Он сидел в своем кресле, а я думала о его жене: как воспримет она правду, которой так страшится? Поможет ли это ей справиться с болезнью или, наоборот, ухудшит ее состояние? А ведь в глазах многих вся эта правда не стоит выеденного яйца! Подумаешь, черточка характера… Но когда вся жизнь, все взаимопонимание и счастье зиждутся на иллюзии… В любом браке — весь мой опыт это подтверждает — каждый из супругов ежедневно творит образ другого, в особенности жены живут своим воображением. Бедная, упорствующая Марилиза — она чует, она знает уже давно то, чего не может допустить. Ей легче чувствовать, признавать виноватой себя, скверную женщину, чем увидеть в истинном свете своего знаменитого мужа-«бунтаря». Ей кажется, что таким образом она защищает его (вернее, защищает тот обманчивый образ, которым она живет), но эта защита изобличает его, и этого-то он ей не прощает — вот он, заколдованный круг. Кому надлежит его разомкнуть? Ему самому или мне? Это требует серьезного размышления. Только бы не сделать ложного шага. Это чревато опасностью. Может быть, даже смертельной — недаром она уже пыталась отравиться.

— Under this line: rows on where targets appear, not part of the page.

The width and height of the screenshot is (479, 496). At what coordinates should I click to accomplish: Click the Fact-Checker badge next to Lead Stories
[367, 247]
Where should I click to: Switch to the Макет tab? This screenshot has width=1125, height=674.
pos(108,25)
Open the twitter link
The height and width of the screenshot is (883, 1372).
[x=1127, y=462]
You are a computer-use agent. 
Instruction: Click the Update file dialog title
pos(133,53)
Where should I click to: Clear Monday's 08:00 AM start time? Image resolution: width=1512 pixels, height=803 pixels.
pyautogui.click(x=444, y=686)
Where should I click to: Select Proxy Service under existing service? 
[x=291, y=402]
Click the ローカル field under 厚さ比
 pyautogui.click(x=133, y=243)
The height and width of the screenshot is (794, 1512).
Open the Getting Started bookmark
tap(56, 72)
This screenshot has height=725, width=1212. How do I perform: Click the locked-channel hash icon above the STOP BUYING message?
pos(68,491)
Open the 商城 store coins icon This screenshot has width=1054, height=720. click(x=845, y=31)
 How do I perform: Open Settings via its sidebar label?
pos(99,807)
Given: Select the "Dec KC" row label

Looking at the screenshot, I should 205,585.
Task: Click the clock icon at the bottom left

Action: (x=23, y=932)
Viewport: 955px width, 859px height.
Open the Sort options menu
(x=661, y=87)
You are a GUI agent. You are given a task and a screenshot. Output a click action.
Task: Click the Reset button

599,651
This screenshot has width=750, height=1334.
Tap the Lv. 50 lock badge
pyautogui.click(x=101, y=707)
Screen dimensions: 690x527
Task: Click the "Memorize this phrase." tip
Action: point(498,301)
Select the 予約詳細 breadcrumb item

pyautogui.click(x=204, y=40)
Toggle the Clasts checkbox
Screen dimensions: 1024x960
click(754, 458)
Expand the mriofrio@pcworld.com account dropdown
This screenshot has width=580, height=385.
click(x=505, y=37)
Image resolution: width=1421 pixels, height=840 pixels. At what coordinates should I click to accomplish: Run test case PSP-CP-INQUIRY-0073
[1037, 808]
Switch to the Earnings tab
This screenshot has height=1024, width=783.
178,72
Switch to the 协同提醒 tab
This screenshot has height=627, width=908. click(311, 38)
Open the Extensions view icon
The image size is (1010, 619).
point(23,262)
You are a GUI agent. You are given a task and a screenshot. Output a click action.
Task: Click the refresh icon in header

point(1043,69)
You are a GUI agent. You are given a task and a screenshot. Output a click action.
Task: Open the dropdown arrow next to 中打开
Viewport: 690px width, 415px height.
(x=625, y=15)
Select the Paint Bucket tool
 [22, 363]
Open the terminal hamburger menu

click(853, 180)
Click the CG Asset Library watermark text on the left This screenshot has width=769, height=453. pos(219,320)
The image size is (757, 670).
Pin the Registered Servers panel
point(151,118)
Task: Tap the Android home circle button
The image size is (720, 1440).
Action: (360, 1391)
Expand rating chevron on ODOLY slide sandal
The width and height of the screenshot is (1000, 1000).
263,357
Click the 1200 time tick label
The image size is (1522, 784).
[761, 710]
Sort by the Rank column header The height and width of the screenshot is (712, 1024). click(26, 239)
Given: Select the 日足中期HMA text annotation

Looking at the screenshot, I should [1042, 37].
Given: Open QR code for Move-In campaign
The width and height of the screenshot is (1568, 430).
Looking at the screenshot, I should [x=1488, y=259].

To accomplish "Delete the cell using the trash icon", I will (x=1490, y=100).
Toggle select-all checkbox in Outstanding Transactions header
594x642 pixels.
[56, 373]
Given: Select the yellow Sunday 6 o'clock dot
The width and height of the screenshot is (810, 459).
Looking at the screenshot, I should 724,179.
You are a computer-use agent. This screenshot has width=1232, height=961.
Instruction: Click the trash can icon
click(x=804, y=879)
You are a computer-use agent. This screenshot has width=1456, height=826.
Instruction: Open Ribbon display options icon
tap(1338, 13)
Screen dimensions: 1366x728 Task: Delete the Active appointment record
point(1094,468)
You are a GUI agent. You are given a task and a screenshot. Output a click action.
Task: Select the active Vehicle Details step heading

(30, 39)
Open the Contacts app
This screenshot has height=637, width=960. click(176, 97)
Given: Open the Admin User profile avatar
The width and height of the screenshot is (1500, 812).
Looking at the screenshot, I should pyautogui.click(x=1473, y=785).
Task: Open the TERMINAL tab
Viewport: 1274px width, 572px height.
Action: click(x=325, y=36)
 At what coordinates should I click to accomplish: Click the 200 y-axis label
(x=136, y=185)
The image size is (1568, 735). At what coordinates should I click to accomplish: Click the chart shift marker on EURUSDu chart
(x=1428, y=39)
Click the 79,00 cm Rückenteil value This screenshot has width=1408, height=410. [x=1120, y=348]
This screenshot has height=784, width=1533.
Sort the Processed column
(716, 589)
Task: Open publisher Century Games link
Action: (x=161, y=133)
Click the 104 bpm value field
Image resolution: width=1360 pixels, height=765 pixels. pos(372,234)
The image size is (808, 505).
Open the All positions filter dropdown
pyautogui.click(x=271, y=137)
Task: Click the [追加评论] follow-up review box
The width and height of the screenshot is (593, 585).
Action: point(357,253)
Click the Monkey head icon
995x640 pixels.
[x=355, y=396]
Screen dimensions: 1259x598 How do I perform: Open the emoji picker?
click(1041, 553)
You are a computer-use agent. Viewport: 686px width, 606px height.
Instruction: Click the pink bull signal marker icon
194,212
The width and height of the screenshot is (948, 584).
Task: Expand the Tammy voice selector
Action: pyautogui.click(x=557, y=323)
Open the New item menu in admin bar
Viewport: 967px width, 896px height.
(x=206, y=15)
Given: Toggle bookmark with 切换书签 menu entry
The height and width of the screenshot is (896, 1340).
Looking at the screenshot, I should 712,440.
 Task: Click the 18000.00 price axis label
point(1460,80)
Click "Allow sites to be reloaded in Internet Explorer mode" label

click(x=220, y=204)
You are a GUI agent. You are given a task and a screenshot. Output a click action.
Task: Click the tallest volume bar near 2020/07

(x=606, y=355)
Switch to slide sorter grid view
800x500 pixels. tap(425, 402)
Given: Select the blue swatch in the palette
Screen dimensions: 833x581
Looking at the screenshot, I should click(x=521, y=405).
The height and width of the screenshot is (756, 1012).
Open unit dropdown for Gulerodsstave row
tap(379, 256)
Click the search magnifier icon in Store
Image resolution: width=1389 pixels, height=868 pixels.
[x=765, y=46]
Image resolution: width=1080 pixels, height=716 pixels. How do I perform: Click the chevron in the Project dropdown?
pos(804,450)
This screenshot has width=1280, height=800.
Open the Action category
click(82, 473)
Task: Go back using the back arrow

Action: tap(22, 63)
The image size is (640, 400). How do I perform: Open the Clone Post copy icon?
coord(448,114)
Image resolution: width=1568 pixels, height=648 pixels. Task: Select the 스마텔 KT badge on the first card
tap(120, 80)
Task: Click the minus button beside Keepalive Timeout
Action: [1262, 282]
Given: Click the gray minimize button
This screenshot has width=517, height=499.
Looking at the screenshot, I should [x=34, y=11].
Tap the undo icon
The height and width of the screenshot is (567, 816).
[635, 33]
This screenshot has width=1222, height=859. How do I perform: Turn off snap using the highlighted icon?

Не знаю, дожидался ли он поощрения с моей стороны. Мы долго смотрели друг на друга с вызовом, потом он спросил: «Ну как — продолжать?» Я развела руками: «Смотря ради кого. Что касается вашей жены, Марилизы, ею займусь я. Прежде чем ею займетесь вы сами — если это окажется возможным. Само собой, мне интересно узнать то, чего я еще не знаю о вас, но это как если бы я читала роман и остановилась на самом интересном месте, а «продолжение следует». Самое важное я уже знаю. И вы тоже. Остальное только послужит подтверждением. Значит, в нем нет необходимости». Он покачал головой, медленно водя пальцем по одной из довольно уже глубоких борозд, которые годы проложили на его щеках. Потом нерешительно сказал: «Но это нужно мне». Я улыбнулась: «Ну что ж, тогда рассказывайте».

Он раскрыл ладони рук, лежавших на коленях, и его растерянный вид как бы говорил: «Помогите же мне немного…»

— Что вам ответила Бала?

— На что? На мое признание? Что я сбежал от самого себя? Ничего. Насколько я помню, ничего не ответила. Да и что можно было ответить? И потом, мне кажется, она не сразу поняла истинный смысл моих слов. Она подошла ко мне, обойдя лебедку, материнским движением привлекла меня к себе, на короткое мгновение — ровно настолько, сколько нужно, чтобы нежно, мягко приласкать, — прижала мою голову к ямке у плеча… (Вдруг страстным, страдальческим голосом.) О, если бы я не оказался… если бы я не повел себя как круглый, безнадежный идиот… может быть, с нею… может быть, мы смогли бы… я мог бы еще и сейчас… (Голос сорвался. Молчание.) А потом, потом мы пошли обратно, прижавшись друг к другу, не разговаривая. Набережные начинали по-вечернему оживать. Пора была еще ранняя, зима, но теплый воздух, точно пар, продолжал струиться от разогретых солнцем камней. На каждом шагу импровизированные лотки из старых ящиков и корзин предлагали нам плоды моря, которыми торговали смуглые черноволосые женщины в черных бумажных платьях. Помню, мы купили огромные горьковатые мидии, которые водятся в Средиземном море. Сидя на краю набережной и свесив ноги почти до самой воды, мы лакомились нашими мидиями, изредка перебрасываясь двумя-тремя словами только о том, что было у нас перед глазами, — о неугомонной и неутомимой жизни порта. А рядом я вижу рыбачью лодку, которую покачивает ласковая волна… каждый раз она с приглушенным треском ударяется о гранит… И колеблются зеленые волосы подводных скал, точно кто-то машет платком, повторяя нам снова и снова: «Прощайте!»… а там дальше, мимо мола, сонно проплывает шлюпка, и ее треугольный парус светится на фоне уже почерневшего камня… Позади нас галдят и смеются дети, шаркают чьи-то босые ноги, перекрикиваются матросы, кто-то поет, кто-то бранится, и все это тонет в грохоте скрипящих колес и катящихся бочек… А над нами летают чайки, они с пронзительным воплем опускаются на воду, но я, я словно оглох и слышу только одно: как глухо бьется у моего плеча девичье сердце — сердце девушки, которая меня любит, которую я хочу и которую я предаю.